OBJECTIVES:
Primary
* Determine the one- and two-year survival of patients with hematologic malignancies treated with a nonmyeloablative conditioning regimen comprising fludarabine, cyclophosphamide, and total-body irradiation followed by umbilical cord blood transplantation and post-transplant immunosuppression comprising sirolimus and mycophenolate mofetil.
Secondary
* Determine the six-month nonrelapse mortality of patients treated with this regimen.
* Determine the presence of chimerism in patients treated with this regimen at days 21, 60, 100, 180, and 365.
* Determine the incidence of neutrophil engraftment by day 42 in patients treated with this regimen.
* Determine the incidence of platelet engraftment by six months in patients treated with this regimen.
* Determine the incidence of grade II-IV and grade III-IV acute graft-versus-host disease (GVHD) at day 100 in patients treated with this regimen.
* Determine the incidence of chronic GVHD at one year in patients treated with this regimen.
* Determine the probability of overall survival within one or two years in patients treated with this regimen.
* Determine the probability of progression-free survival within one or two years in patients treated with this regimen.
* Determine the incidence of relapse or disease progression within one or two years in patients treated with this regimen.
OUTLINE: This is a nonrandomized study. Patients are stratified into five disease groups: 1. acute myeloid leukemia, myelodysplastic syndromes, chronic myelogenous leukemia \[CML\] in first chronic phase and second chronic phase \[CP2\] after myeloid blast crisis; 2. acute lymphoblastic leukemia, Burkitt's lymphoma, CML CP2 post lymphoid blast crisis, 3. large-cell B and T-cell lymphoma, mantle cell lymphoma; 4. chronic lymphocytic leukemia/small lymphocytic lymphoma, prolymphocytic leukemia, marginal zone B-cell lymphoma, follicular lymphoma; 5. Hodgkin's lymphoma and multiple myeloma.

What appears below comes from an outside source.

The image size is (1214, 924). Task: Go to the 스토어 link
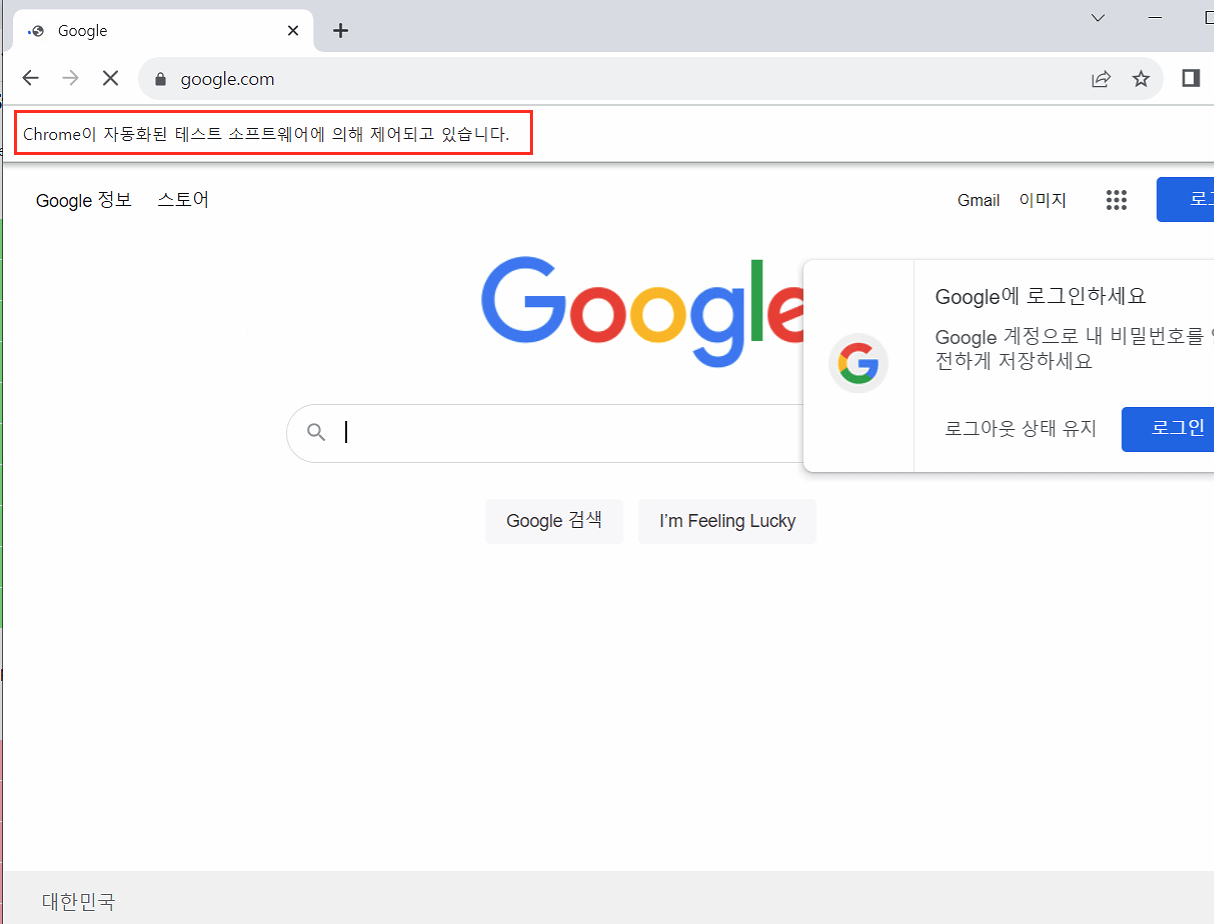click(183, 200)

* Nonmyeloablative conditioning: Patients receive fludarabine intravenously on days -6 to -2 and cyclophosphamide IV on day -6. Patients who did not undergo prior autologous transplant or who received ≤ 1 course of prior multiagent chemotherapy or no severely immunosuppressive therapy in the past 3 months also receive anti-thymocyte globulin IV on days -6 to -4. All patients also undergo total-body irradiation on day -1.
* Umbilical cord blood transplant: Patients undergo umbilical cord blood transplantation on day 0.
* Post-transplant immunosuppression: Sirolimus will be administered starting at day -3 with 8mg-12mg mg oral loading dose followed by single dose 4 mg/day with a target serum concentration of 3 to 12 mg/mL. Levels are to be monitored 3 times/week in the first 2 weeks, weekly until day +60, and as clinically indicated until day +100 post-transplantation. In the absence of acute GVHD sirolimus may be tapered starting at day +100 and eliminated by day +180 post-transplantation. Patients also receive mycophenolate mofetil IV on days -3 to 5 and then orally on days 6-30.
After completion of study treatment, patients are followed periodically for 5 years.
PROJECTED ACCRUAL: A total of 320 patients will be accrued for this study.